TASK STATEMENT »
Exactly as written, repeat all of the records below.
---------- DATA ----------
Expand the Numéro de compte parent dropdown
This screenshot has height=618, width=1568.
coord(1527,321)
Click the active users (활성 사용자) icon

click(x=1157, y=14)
----------
FINAL ANSWER »
Expand the Numéro de compte parent dropdown
This screenshot has height=618, width=1568.
coord(1527,321)
Click the active users (활성 사용자) icon

click(x=1157, y=14)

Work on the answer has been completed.